Hadoop was created by Doug Cutting and Mike Cafarella in 2005. Doug Cutting named it after his son’s toy elephant.
Ecosystem
Hadoop Ecosystem is a platform or a suite which provides various services to solve the big data problems. It includes Apache projects and various commercial tools and solutions.
Modules
Hadoop consists of four main modules:
HDFS (Hadoop Distributed File System): As the primary component of the Hadoop ecosystem, HDFS is a distributed file system that provides high-throughput access to application data with no need for schemas to be defined up front.
YARN (Yet Another Resource Negotiator): YARN is a resource-management platform responsible for managing compute resources in clusters and using them to schedule users’ applications. It performs scheduling and resource allocation across the Hadoop system.

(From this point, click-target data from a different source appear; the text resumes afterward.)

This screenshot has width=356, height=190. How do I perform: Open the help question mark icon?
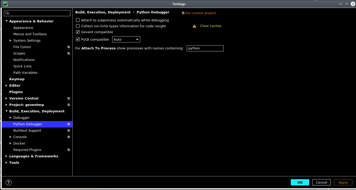click(8, 182)
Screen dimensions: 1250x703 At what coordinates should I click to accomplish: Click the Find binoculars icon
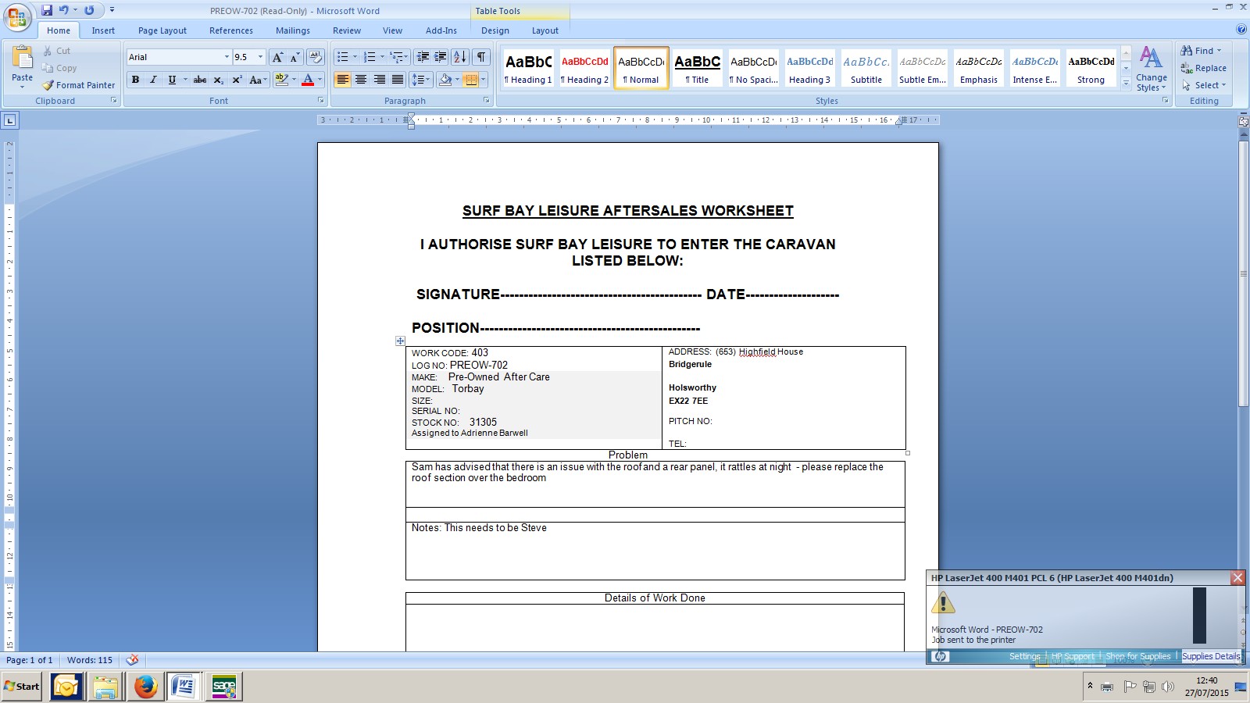click(1187, 51)
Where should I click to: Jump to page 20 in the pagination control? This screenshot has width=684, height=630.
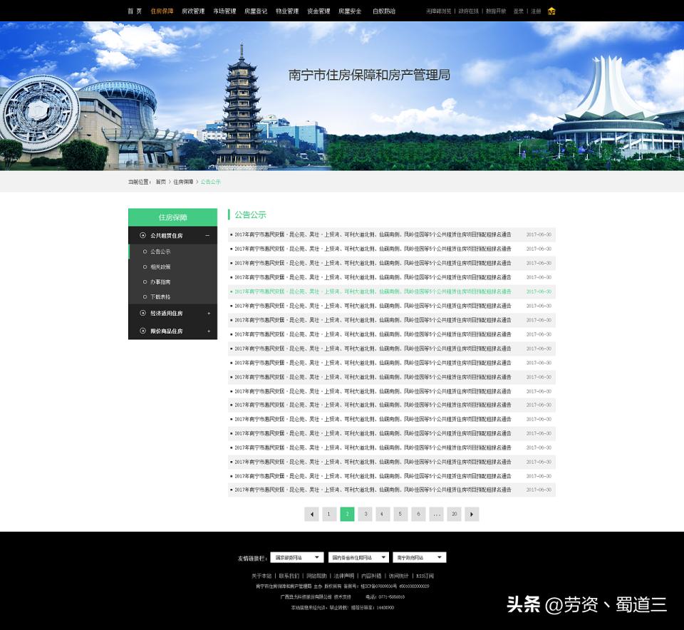tap(455, 514)
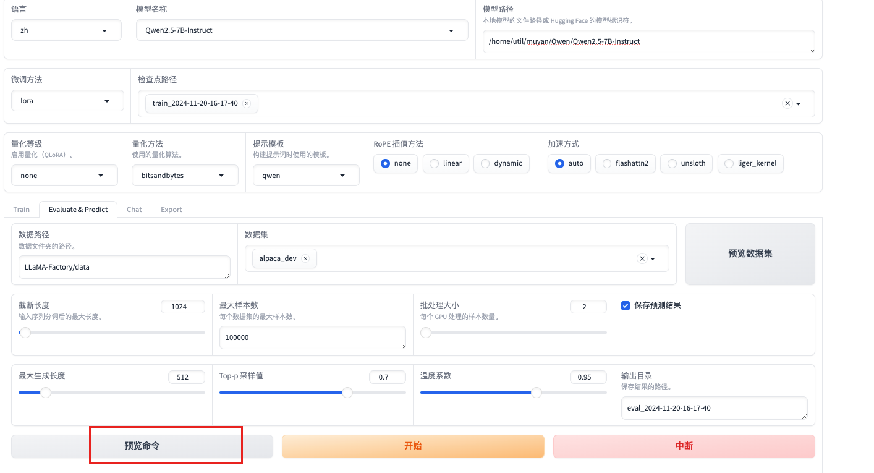Image resolution: width=874 pixels, height=473 pixels.
Task: Expand the checkpoint path dropdown arrow
Action: pos(799,104)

MapReduce: MapReduce is a programming model for large-scale data processing. Using distributed and parallel computation algorithms, MapReduce makes it possible to carry over processing logic and helps to write applications that transform big datasets into one manageable set.
Hadoop Common: Hadoop Common includes the libraries and utilities used and shared by other Hadoop modules.
Applications
HBase: HBase is a non-relational distributed database running on the Big Data Hadoop cluster that stores large amounts of structured data.
Cassandra: Cassandra is a wide-column store NoSQL database management system.
Pig: Pig is comprised of a high-level language for expressing data analysis programs, and infrastructure for evaluating these programs. Pig was designed for performing a long series of data operations, making it ideal for ETL data pipelines, research on raw data, and iterative processing of data.
Hive: Hive allows for easy reading, writing, and managing files on HDFS. It has its own querying language for the purpose known as HQL (Hive Querying Language) which is very similar to SQL. This makes it very easy for programmers to write MapReduce functions using simple HQL queries.
Sqoop: Sqoop plays an important part in bringing data from Relational Databases into HDFS. The commands written in Sqoop internally converts into MapReduce tasks that are executed over HDFS. It works with almost all relational databases.
Flume: Flume aggregates, collects, and moves large amounts of log data.
Kafka: Kafka sits between the applications generating data (Producers) and the applications consuming data (Consumers). Kafka is distributed and has in-built partitioning, replication, and fault-tolerance. It can handle streaming data and also allows businesses to analyze data in real-time.
Oozie: Oozie is a workflow scheduler system that allows users to link jobs written on various platforms. Using Oozie you can schedule a job in advance and can create a pipeline of individual jobs to be executed sequentially or in parallel to achieve a bigger task.
Zookeeper: Zookeeper is an open-source, distributed, and centralized service for maintaining configuration information, naming, providing distributed synchronization, and providing group services across the cluster.
Ambari: Ambari is a web-based interface for managing, configuring, and testing Big Data clusters to support its components.
Spark: Spark is an alternative framework to Hadoop built on Scala but supports varied applications written in Java, Python, etc. Spark is also responsible for Hadoop streaming and supporting SQL, machine learning and processing graphs.
Advantages of Hadoop
Fast: In HDFS the data distributed over the cluster and are mapped which helps in faster retrieval. Even the tools to process the data are often on the same servers, thus reducing the processing time. It is able to process terabytes of data in minutes and Petabytes in hours.
Scalable: Hadoop cluster can be extended by just adding nodes in the cluster.
Cost-Effective: Hadoop is open source and uses commodity hardware to store data so it really cost-effective as compared to the traditional relational database management systems.
Resilient to failure: HDFS has the property with which it can replicate data over the network, so if one node is down or some other network failure happens, then Hadoop takes the other copy of data and use it. Normally, data are replicated thrice but the replication factor is configurable.